Wednesday, March 14, 2007

“Your boyfriend, he is doctor?”


Leila’s post this afternoon entitled, “Daymares” reminded me of a funny (in retrospect) incident that happened to me about six years ago. I was going through an extremely stressful time and suffering through a fairly intense bout of hypochondria and anxiety.

During a period of approximately one month, BF and I had moved and were still unpacking boxes, I was in the process of leaving one job and beginning a new one, and I also had to fly back and forth, twice from California to Pennsylvania, first when I realized how sick my dad was…and then again when he passed away. He was 85.

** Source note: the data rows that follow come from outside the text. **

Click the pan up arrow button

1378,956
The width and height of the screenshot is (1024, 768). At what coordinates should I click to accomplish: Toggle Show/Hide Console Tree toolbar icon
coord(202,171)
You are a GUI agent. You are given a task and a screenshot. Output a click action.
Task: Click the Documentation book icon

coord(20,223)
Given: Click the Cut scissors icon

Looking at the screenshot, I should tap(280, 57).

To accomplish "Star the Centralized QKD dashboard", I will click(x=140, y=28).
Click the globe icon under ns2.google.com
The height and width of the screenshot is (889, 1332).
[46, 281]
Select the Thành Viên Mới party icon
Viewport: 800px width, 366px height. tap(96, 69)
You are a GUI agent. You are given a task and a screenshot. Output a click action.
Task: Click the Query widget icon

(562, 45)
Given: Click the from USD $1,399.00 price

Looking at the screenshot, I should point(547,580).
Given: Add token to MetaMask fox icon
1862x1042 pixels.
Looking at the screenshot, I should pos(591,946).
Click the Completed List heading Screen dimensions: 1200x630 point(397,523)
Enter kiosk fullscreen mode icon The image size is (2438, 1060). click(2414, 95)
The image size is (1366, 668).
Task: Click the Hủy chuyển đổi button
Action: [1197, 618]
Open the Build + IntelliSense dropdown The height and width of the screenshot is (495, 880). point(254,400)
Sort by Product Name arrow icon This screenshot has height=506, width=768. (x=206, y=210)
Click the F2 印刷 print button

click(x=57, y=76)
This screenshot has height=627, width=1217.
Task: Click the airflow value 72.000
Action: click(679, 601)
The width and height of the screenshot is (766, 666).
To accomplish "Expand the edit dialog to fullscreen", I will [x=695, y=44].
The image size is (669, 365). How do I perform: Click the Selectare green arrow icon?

Gee…I wonder if real-life stressors have any causal link to my mental health?!?

Oops, forgot to mention that also just learned that my previous shrink had left Kaiser and the Psyche. Dept. was giving me real run around. I was calling every day for a little over a week to get an appointment, but kept getting told that they didn’t have a replacement for my doctor yet, they were already over-booked, there was no one available, etc.

I was sitting on the stairs one afternoon, checking symptoms and describing to BF all the potentially cancerous pain, tingling and swelling I was experiencing.

Suddenly it occurred to me that what was bothering me could be my lymph nodes! I hadn’t thought of it until that VERY moment. I offered him an area to feel and asked if this was a lymph node.

Without even feeling the offending spot, that SOB replied “Oh, if it’s your lymph nodes, then it’s lymphoma.” Aaaaarrrrggggghhhh! Upon hearing those words, my anxiety level spiked! The abyss opened in front of me…reeling, crawling skin, stomach dropping, sweating, heart pounding and shallow breathing accompanied by nausea.

I felt doom from my head to my toes.

The next morning I was having real trouble getting my shit together…sitting at the kitchen table pale, shaking and crying. God bless BF! He sat down next to me and said “You need help, NOW.” He then told me what to do - call the psyche. dept. one more time and tell them that if they couldn’t get me in that day to please let me know immediately so I could go directly to the emergency ward.

Amazingly I had an appointment less than 2 hours later!

I ended seeing a Psychiatrist who was even better than the one before. She was this wonderful, SERIOUS, Eastern European lady. No monkey business. When I told her about my conversation with BF about lymphoma, she stopped writing and without moving her head at all, looked at me above her reading glasses and in the most perfect “Bring me moose and squirrel” accent I ever heard, asked “Your boyfriend, he is doctor?”

“Uggh no, he’s an engineer.” I answered.

“I see,” she said went back to writing.

I don’t think there was any better response she could have given. I “GOT” it.

2 comments:

Leila V. said...

That is too funny! I like your eastern European accent.

Lacy said...

I've had lupus on several ocassions...that's almost lymphoma. I have to confess though...with this tooth thing...the swelling was encroaching dangerously near the glands, and I started to freak!